On Sept. 19, San Diego State hosted its first public health symposium of the academic year in Peterson Gym to discuss Seed Global Health, a nonprofit organization dedicated to promoting the importance of public service in global health.
SDSU President Elliot Hirshman kicked off the free lecture by welcoming main speaker and CEO of Seed Global Health Vanessa Kerry to share “A New Health Diplomacy,” her unique perspective on worldwide health care.
Kerry discussed that Seed Global Health’s mission is to strengthen health systems on a global scale by partnering U.S. health care providers with local educators in foreign countries to help train medical staff. It is Seed Global Health’s belief that these educational partnerships are the key to increasing the pool of physicians and nurses in countries that desperately need to maximize their medical personnel.
To bring Seed Global Health’s mission to life, it has partnered with the Peace Corps, Massachusetts General Hospital, and partner countries to manage and train the next generation of leading physicians and nurses in countries that don’t have the proper resources to do so.
“Good health changes lives, societies and even countries,” Kerry said. “By sending Doctors and nurses abroad to work as medical educators alongside local faculty, our program is helping address the gaps in access to quality health care.”
For the panel discussion portion, Kerry was later joined by SDSU professor of global health Thomas Novotny, district governor-elect of the Rotary Clubs of Southern California Janice Kurth and SDSU’s campus Peace Corps recruiter Amber Lung.
════════════════
* [TASK DESCRIPTION]: Translate this sentence from the article on the SDSU public health symposium into Spanish: "To bring Seed Global Health’s mission to life, it has partnered with the Peace Corps, Massachusetts General Hospital, and partner countries to manage and train the next generation of leading physicians and nurses in countries that don’t have the proper resources to do so."

* [AVAILABLE DATA]:
════════════════
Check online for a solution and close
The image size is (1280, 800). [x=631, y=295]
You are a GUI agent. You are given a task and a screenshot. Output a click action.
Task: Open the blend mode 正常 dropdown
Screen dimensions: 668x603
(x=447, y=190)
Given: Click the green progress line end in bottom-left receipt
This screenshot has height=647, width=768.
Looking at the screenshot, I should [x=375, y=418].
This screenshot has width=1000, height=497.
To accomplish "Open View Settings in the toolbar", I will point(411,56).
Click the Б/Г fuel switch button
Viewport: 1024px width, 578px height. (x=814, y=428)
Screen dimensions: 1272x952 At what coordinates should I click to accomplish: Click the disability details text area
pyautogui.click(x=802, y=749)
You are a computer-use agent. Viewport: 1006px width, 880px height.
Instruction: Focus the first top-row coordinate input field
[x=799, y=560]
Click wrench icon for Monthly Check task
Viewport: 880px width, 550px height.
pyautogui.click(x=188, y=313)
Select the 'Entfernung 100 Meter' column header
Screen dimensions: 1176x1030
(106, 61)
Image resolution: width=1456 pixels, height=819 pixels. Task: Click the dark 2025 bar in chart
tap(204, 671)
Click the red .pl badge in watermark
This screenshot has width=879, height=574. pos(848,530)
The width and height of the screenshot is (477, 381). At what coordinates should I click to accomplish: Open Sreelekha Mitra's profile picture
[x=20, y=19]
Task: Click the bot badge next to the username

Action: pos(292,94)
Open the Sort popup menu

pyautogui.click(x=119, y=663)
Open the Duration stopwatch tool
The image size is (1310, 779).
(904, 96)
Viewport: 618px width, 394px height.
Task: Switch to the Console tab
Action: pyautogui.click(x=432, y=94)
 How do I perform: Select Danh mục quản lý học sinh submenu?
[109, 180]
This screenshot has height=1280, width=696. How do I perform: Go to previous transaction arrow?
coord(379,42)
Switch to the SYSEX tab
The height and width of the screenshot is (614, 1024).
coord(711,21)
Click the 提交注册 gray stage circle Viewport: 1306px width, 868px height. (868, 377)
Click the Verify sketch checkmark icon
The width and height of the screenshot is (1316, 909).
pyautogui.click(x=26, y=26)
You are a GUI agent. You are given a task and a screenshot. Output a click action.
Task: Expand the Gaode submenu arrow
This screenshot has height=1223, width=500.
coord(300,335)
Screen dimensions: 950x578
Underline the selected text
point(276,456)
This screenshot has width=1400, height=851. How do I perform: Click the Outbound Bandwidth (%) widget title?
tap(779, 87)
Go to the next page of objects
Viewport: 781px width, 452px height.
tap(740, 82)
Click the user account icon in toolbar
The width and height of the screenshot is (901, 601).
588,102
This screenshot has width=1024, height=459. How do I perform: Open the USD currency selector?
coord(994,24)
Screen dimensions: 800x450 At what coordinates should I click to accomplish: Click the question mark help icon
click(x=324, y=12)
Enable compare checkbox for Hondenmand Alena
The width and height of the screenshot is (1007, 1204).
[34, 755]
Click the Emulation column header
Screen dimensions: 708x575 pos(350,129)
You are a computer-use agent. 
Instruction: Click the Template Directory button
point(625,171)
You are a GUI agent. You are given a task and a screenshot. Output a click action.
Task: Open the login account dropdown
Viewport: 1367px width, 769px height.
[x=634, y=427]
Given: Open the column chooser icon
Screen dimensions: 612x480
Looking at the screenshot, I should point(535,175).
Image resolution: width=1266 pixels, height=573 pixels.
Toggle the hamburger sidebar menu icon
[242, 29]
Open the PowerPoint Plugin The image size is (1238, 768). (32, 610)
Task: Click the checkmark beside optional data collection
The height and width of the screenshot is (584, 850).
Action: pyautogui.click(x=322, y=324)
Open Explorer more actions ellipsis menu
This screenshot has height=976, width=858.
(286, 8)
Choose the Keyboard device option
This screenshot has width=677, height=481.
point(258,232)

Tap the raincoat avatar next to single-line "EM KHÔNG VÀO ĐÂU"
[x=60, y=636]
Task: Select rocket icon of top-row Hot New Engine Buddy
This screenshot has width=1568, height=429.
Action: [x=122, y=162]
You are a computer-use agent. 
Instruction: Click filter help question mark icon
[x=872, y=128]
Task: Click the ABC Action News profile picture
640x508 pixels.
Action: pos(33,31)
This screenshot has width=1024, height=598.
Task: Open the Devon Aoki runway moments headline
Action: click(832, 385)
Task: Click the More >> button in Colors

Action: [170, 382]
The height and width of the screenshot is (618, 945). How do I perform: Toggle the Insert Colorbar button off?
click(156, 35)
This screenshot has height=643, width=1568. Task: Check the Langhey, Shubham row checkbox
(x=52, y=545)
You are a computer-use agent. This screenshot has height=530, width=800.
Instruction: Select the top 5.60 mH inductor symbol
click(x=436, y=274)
════════════════
* [EXERCISE RESULT]: Para hacer realidad la misión de Seed Global Health, la organización se ha asociado con el Cuerpo de Paz, el Massachusetts General Hospital y países socios para gestionar y formar a la próxima generación de médicos y enfermeros líderes en países que no cuentan con los recursos adecuados para hacerlo.